Although the Mafia model showed that reduction of the macrophage population decreases bone formation and bone mass, converse experiments which amplify the macrophage population also imply a macrophage role in bone biology. Specifically, systemic treatment of mice with a broad spectrum pro-myeloid factor, macrophage colony-stimulating factor (CSF)-1, increases bone mass and bone formation.(18–20) Although the increase in bone formation with systemic CSF-1 has been attributed to the increase in bone remodeling, the direct role of osteal macrophages in support of bone formation suggests that other factors could mediate this finding.
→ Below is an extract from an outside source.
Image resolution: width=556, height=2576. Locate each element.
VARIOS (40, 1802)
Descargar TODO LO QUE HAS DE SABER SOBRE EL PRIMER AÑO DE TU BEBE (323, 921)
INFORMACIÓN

Further defining the role of macrophages on bone anabolism is the skeletal response to anabolic intermittent parathyroid hormone (iPTH) therapy. The increase in bone formation with iPTH also coincides with expansion of osteal macrophages on the periosteal and endosteal surface of cortical bone in mice.(16) When macrophage-depleted Mafia mice were treated with iPTH, the expected anabolic response was not observed, suggesting that osteal macrophages are a necessary cell type to support PTH anabolism. Thus, macrophages are not only necessary to support bone formation in homeostatic conditions, but also support the bone formation effect of a U.S. Food and Drug Administration (FDA)-approved osteoporosis therapy.
Thus far, discussion of “osteal macrophages” has largely focused on macrophages that line the bone surface. However, other macrophages are present in bone. For example, a large population of macrophages exist in the bone marrow, and macrophages (F4/80+) typically represent 15% to 20% of these cells. Other actions attributed to these myeloid cells include HSC niche and hematopoietic cell maintenance.(12,15) Although these macrophages within the bone marrow are not located directly adjacent to osteoblasts, they may also regulate bone mass by secretion of trophic factors that create a bone marrow microenvironment supporting bone anabolism or catabolism. Identification of a unique marker for osteal macrophages that line the bone surface has remained elusive, making it difficult for studies to decouple the role of ostealmacrophages from macrophages within the marrow and throughout the body, as well as from myeloid cells that become osteoclasts.
Macrophages are a highly plastic cell type and consideration of their various subtypes within the bone microenvironment is useful for determining their specific role in bone homeostasis. These differences are likely even more prominent during the complex and highly dynamic nature of osseous wound healing outlined in the next section. In fracture repair, all three types (inflammatory macrophages, macrophages in bone marrow, and osteal macrophages on the bone surface) play featured roles at various time points during bone healing. The timing and relative contribution of the varied macrophage types that participate in osseous wound healing are important to delineate.
Osteal Macrophages Are Key Regulators of Osseous Wound Healing
Bone repair requires both removal of damaged tissues and a prolonged regenerative response that achieves anatomical and functional restoration of bone. A bone injury is rapidly detected by innate immune cells, particularly macrophages. These macrophages initiate a cascade of events that culminate in replacement of the injury-induced hematoma with a vascularized fibrous connective tissue known as granulation tissue.(21) Anabolic mechanisms are initiated within this granulation tissue and progress to achieve formation of a structurally viable periosteal callus or intraosseous bone bridge, the mechanism being dictated by fracture biomechanics. This temporary bone structure is then slowly remodeled to return normal bone architecture and strength properties.(22) Although macrophage contribution to this paradigm during the initial inflammatory phase has been broadly accepted and indirectly supported,(23) definitive evidence has been lacking. The Mafia mouse model provided a tool to test this paradigm in bone injury models that heal via intramembranous ossification(24) or endochondral ossification–mediated periosteal callus formation.(25) When macrophage depletion was initiated at the time of bone injury, it resulted in catastrophic failure of bone repair in both models.(24,25) This outcome was validated using alternative macrophage targeting approaches(17,24) and was not recapitulated when osteoclasts were specifically targeted.(24,26) More recent work in zebrafish has shown that macrophage depletion compromises tail fin regeneration and bony ray patterning, confirming a role of macrophages in osseous wound healing in a distinct animal model.(27) Taken together, these data suggest macrophages are essential for the initiation of bone repair, independent of the type of bone formation involved.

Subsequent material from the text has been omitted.